0

this code works perfectly the only problem it doesnt work with Large txt files . 1GB text file . What can I do to fix?

import os

file_1 = open('file1.txt', 'r', encoding='utf8').read().splitlines()
file_2 = open('file2.txt', 'r', encoding='utf8').read().splitlines()
[file_2.remove(l) for l in file_1 if l in file_2]
with open('file2.txt', 'w') as new_file:
    [new_file.write(l + '\n') for l in file_2]
Stew
  • 41
  • 3
  • 1
    Can you define "doesnt work with large files"? do you mean you get a memory error (since you read both files into memory)? or do you mean its just really slow (since your calling `remove()` method of list.
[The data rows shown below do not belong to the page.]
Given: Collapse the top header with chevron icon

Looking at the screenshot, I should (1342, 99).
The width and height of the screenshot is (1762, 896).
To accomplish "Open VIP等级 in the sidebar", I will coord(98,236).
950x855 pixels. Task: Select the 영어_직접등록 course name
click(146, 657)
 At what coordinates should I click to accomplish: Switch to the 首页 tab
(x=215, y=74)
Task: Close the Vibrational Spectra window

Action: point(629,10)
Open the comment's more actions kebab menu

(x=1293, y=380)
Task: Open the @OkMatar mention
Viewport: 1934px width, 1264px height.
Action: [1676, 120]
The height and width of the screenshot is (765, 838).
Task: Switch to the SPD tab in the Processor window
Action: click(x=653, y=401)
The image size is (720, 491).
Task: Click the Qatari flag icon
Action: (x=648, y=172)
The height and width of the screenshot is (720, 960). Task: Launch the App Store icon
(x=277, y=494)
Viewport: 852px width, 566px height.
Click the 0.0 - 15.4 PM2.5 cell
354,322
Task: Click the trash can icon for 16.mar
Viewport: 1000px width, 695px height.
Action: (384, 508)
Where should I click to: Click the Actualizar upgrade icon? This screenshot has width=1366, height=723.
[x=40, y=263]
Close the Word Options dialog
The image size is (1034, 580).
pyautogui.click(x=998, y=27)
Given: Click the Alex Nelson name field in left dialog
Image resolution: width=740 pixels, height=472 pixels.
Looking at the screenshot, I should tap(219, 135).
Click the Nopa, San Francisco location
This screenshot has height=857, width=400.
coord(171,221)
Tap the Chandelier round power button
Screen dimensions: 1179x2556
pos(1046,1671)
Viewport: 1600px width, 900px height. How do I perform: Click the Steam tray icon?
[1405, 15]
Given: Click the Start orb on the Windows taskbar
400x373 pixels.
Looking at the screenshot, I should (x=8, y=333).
Are these files already sorted in order before you porcess them in this script? – Chris Doyle Nov 03 '19 at 11:30
  • That just takes some time in computing, it is natural, but there are ways computing time can be reduced. – Hisham___Pak Nov 03 '19 at 11:31
  • @ChrisDoyle (result, consumed) = self._buffer_decode(data, self.errors, final) MemoryError – Stew Nov 03 '19 at 11:34
  • 1
    yeah so this happens because you try to read the entire file into memory. So for large files which are bigger than your memory this is impossible. as you wont have enough memory to hold the entire file contents. Instead you need to rethink how to appraoch this problem in a way that allows you to read the file either line by line or in chunks – Chris Doyle Nov 03 '19 at 11:36
  • @ChrisDoyle so whats the solution – Stew Nov 03 '19 at 11:39
  • well as we dont know your aim / objective its hard to say. As i already asked are both these files sorted. It seems you aim is to remove lines from file2 which exist in file 1 such that file 2 continas only lines that dont exist in file1. you dont mention if these files are sorted / ordered as that changes the complexity and runtime of such a problem – Chris Doyle Nov 03 '19 at 11:40
  • you could have a look at https://stackoverflow.com/a/57287702/1212401 as its a similar question – Chris Doyle Nov 03 '19 at 11:45

2 Answers2

1

You need to read the files without saving the content in memory. You can do it by using with on the input files

with open(r'C:\Users\Guy.SA\Desktop\fileB.txt', 'r') as file_2, open(r'C:\Users\Guy.SA\Desktop\fileC.txt', 'w') as new_file:
    for line_2 in file_2:
        with open(r'C:\Users\Guy.SA\Desktop\fileA.txt', 'r') as file_1:
            for line_1 in file_1:
                if line_1 == line_2:
                    break
            else:
                new_file.write(line_2)
Guy
  • 46,488
  • 10
  • 44
  • 88
0

You should use file object for this:

with open('file1.txt', 'r', encoding='utf8') as file_1,
     open('file2.txt', 'r', encoding='utf8') as file_2:

    for line in file1: # or file 2
        # Do what you need to do with reading it line by line

Also note that:

with will close file automatically after.

Mehrdad Pedramfar
  • 10,941
  • 4
  • 38
  • 59